Infos zu Sankt Petersburg

Anreise
Mit Air Berlin ( www.airberlin.com ) ab Karlsruhe/Baden, Köln/Bonn oder Berlin-Tegel nach Sankt Petersburg. Zur Einreise nach Russland wird ein Visum benötigt. Die Beantragung übernimmt meist der Reiseveranstalter. Wer die Stadt bei einer Ostseekreuzfahrt besucht, kann sich oft die umständliche Visumbeschaffung sparen. Wenn man mit einem organisierten Ausflug von Bord geht, wird am Zoll ein Gruppenvisum ausgestellt.

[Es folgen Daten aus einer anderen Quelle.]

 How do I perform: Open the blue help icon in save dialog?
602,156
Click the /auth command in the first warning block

Anbieterauswahl: Tui Cruises ( www.tui-cruises.com ), Aida ( www.aida.de ), Hapag-Lloyd Kreuzfahrten ( www.hlkf.de ).

Museum Erarta
Das Museum Erarta liegt auf der Wassiljewski-Insel in der Straße Nummer 29, Hausnummer 2. Nächstgelegene Metrostation ist Vasileostrovskaya (Linie Nummer 3). Das Museum hat jeden Tag außer Dienstag von 10 bis 22 Uhr geöffnet. Eintritt: 400 Rubel (umgerechnet etwa 7,91 Euro) www.erarta.com/en. Das Museum hat eine Facebook-, Instagram- und Twitter-Präsenz und zeigt animierte Kunst-Filme in der Videodatenbank You Tube ( www.youtube.com/user/Erartamuseum ).

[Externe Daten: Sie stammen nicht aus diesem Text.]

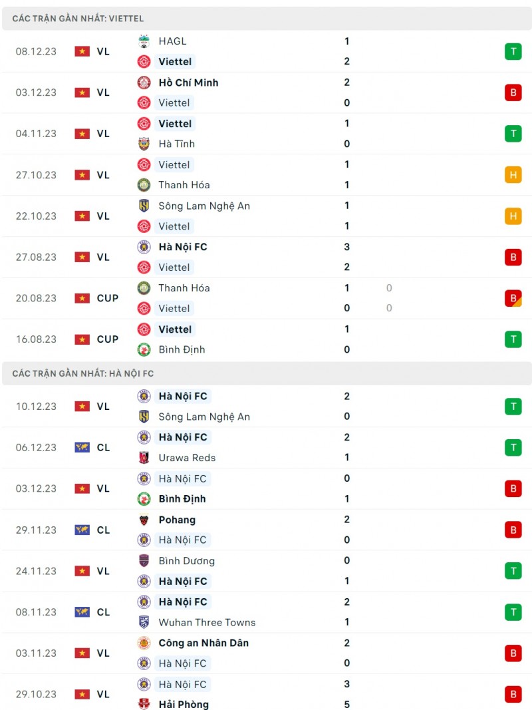This screenshot has width=532, height=710.
Task: Click the Hải Phòng team logo
Action: (144, 705)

Ein Besuch des Museum Erarta steht bei verschiedenen Reiseveranstaltern auf dem Programm: „St. Petersburg - in der Zarenstadt“ (acht Tage ab 1295 Euro, www.drtigges.de ) und „St. Petersburg zum Kennenlernen“ (acht Tage ab 895 Euro, www.gebeco.de ).

Wer mit dem Kreuzfahrtschiff in der Stadt anlegt, kann das Museum relativ schnell mit dem Taxi erreichen, der Kreuzfahrtterminal Sankt Petersburgs, Marine Facade, liegt im selben Stadtteil.

Allgemeine Informationen
Russland hat in Deutschland keine Fremdenverkehrszentrale. Infos erhält man über die Vertretung der Russischen Föderation in Berlin ( www.russische- botschaft.de ) oder beim Tourist Information Centre vor Ort ( www.visit-petersburg.com ).

Buchtipp
Baedeker St. Petersburg, Verlag Karl Baedeker, 17,95 Euro.